*Provided records*.
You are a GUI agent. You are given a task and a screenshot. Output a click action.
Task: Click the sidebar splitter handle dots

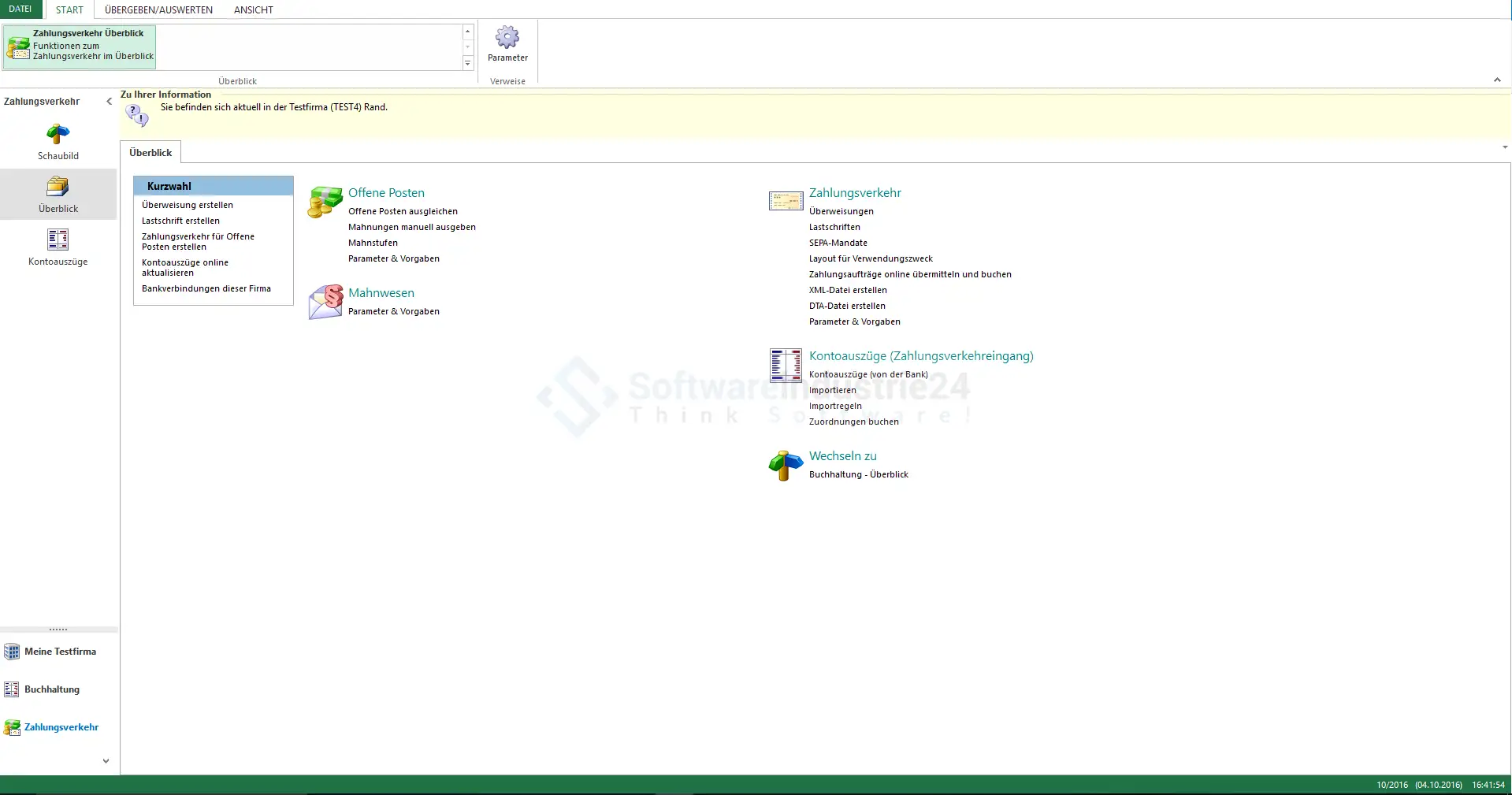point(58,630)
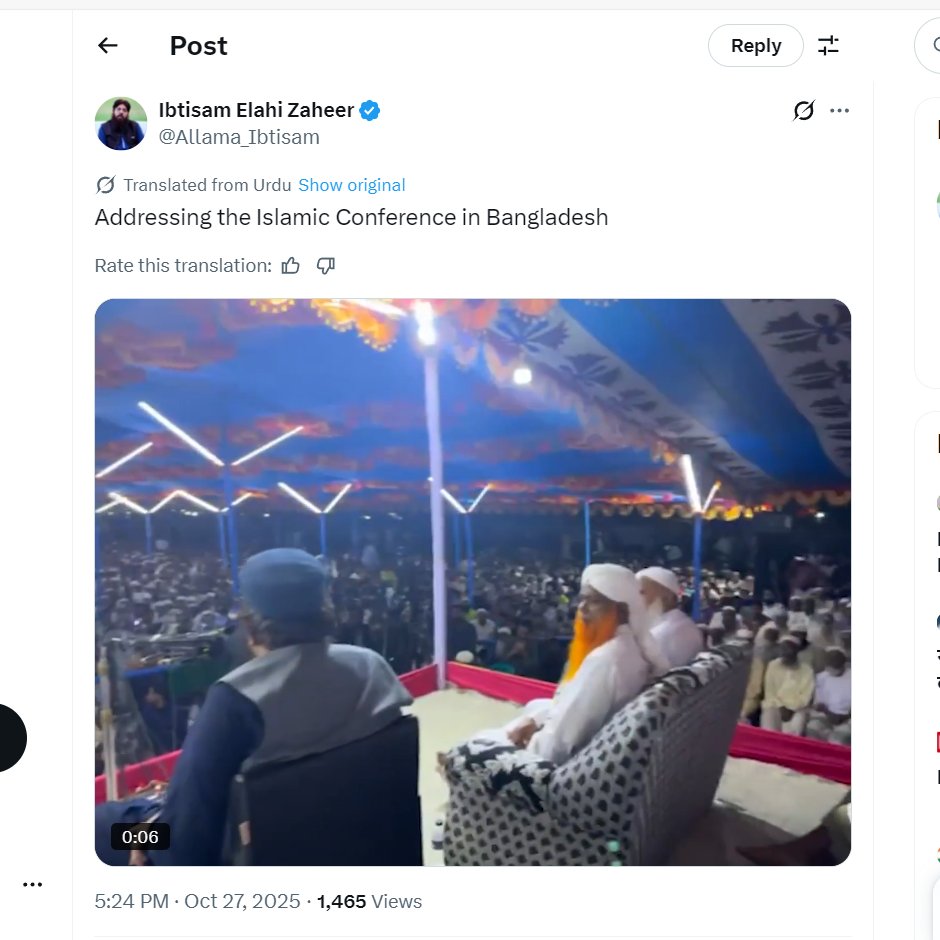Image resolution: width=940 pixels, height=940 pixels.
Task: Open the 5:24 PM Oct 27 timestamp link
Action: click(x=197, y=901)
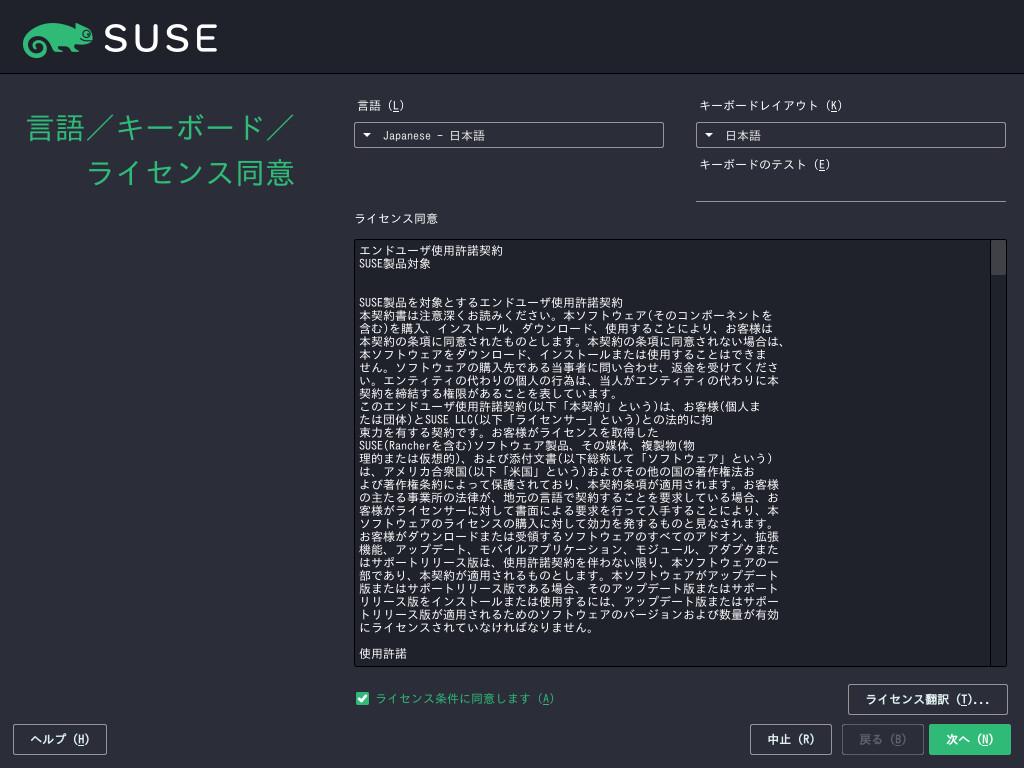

*Exercise brief*. Copy every entry exactly, leaving out the pictures.

*Task result*.
You are a GUI agent. You are given a task and a screenshot. Output a click action.
Task: Click the sidebar splitter handle dots

point(58,630)
Image resolution: width=940 pixels, height=940 pixels.
Task: Open the 5:24 PM Oct 27 timestamp link
Action: click(x=197, y=901)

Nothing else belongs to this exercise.